All of the entries below are to be retyped exactly.

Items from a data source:

---

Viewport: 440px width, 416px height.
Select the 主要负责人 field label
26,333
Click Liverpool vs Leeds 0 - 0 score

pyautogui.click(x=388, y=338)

---

◆ Reply to the task
Viewport: 440px width, 416px height.
Select the 主要负责人 field label
26,333
Click Liverpool vs Leeds 0 - 0 score

pyautogui.click(x=388, y=338)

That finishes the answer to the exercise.